The market price of our common stock could be subject to significant fluctuations in response to factors such as the following, some of which are beyond our control:
* variations in our quarterly operating results;
* operating results that vary from the expectations of management, securities analysts and investors;
* changes in expectations as to our future financial performance, including financial estimates by securities analysts and investors;
* developments generally affecting industries in which we operate, particularly the energy distribution and energy generation industries;
* announcements by us or our competitors of significant contracts, acquisitions, joint marketing relationships, joint ventures or capital commitments;
* announcements by third parties of significant claims or proceedings against us;
* favorable or adverse regulatory developments;
* our dividend policy;
* future sales of our equity or equity-linked securities; and
* general domestic and international economic conditions.
In addition, the stock market in general has experienced extreme volatility that has often been unrelated to the operating performance of a particular company. These broad market fluctuations may adversely affect the market price of our common stock.
OUR STOCK PRICE COULD BE AFFECTED BECAUSE A SUBSTANTIAL NUMBER OF SHARES OF OUR COMMON STOCK COULD BE AVAILABLE FOR SALE IN THE FUTURE.

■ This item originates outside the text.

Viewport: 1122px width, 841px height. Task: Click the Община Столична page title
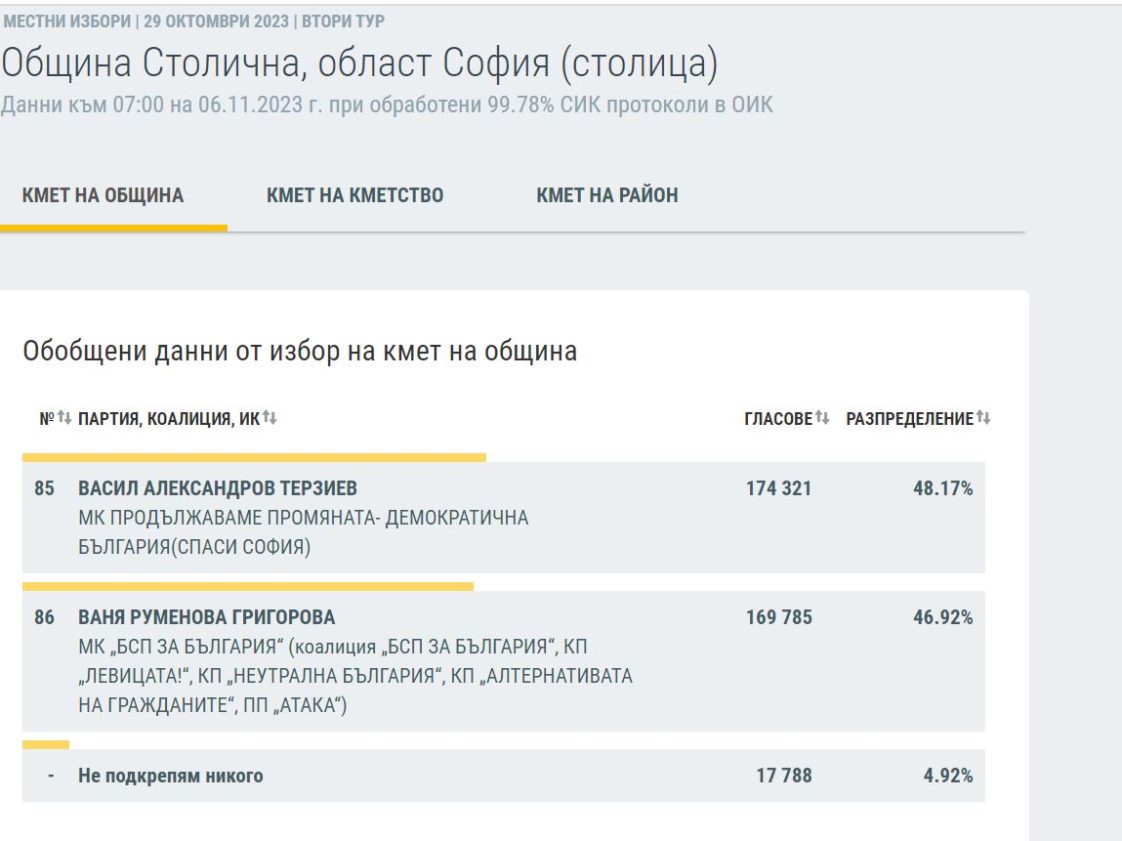[359, 65]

Sales in the public market of a substantial number of shares of common stock could depress the market price of the common stock and could impair our ability to raise capital through the sale of additional equity securities. Because of the number of shares of our common stock that we are authorized to issue under our articles of incorporation, a substantial number of shares of our common stock could be available for future sale.
OUR CASH FLOW AND ABILITY TO PAY DIVIDENDS LARGELY DEPENDS ON THE PERFORMANCE OF OUR SUBSIDIARIES.

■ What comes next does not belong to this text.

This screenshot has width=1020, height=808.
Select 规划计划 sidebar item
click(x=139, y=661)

We conduct our operations primarily through subsidiaries. Substantially all of our consolidated assets are held by such subsidiaries. Accordingly, our cash flow and our ability to pay dividends on our capital stock are largely dependent upon the earnings of these subsidiaries and the distribution or other payment of such earnings to us in the form of dividends, loans or advances or repayment of loans and advances from us. The subsidiaries are separate and distinct legal entities and have no obligation to pay dividends or to make any funds available for such payment.
The debt agreements of some of our subsidiaries may restrict their ability to pay dividends, make distributions or otherwise transfer funds to us. Section 39(III) of APS' mortgage requires APS to meet a financial covenant before paying common stock dividends. Under this covenant, APS may pay dividends on its common stock if there is a sufficient amount "available" from retained earnings and the excess of cumulative book depreciation (since the mortgage's inception) over mortgage depreciation, which is the cumulative amount of additional property pledged each year to address collateral depreciation. As of December 31, 2002, the amount "available" under the mortgage would have allowed APS to pay approximately $3 billion of dividends compared to APS' current annual common stock dividends of $170 million. As part of the ACC's approval of a $500 million financing arrangement between APS and Pinnacle West Energy, the ACC required APS to maintain a common equity ratio of at least forty percent and prohibited APS from paying common stock dividends if such payment would reduce its common equity below that threshold.
WE HAVE AND MAY ENTER INTO CREDIT AND OTHER AGREEMENTS FROM TIME TO TIME THAT RESTRICT OUR ABILITY TO PAY DIVIDENDS.
Payment of dividends on the common stock may be restricted by loan agreements, indentures and other transactions entered into by us from time to time.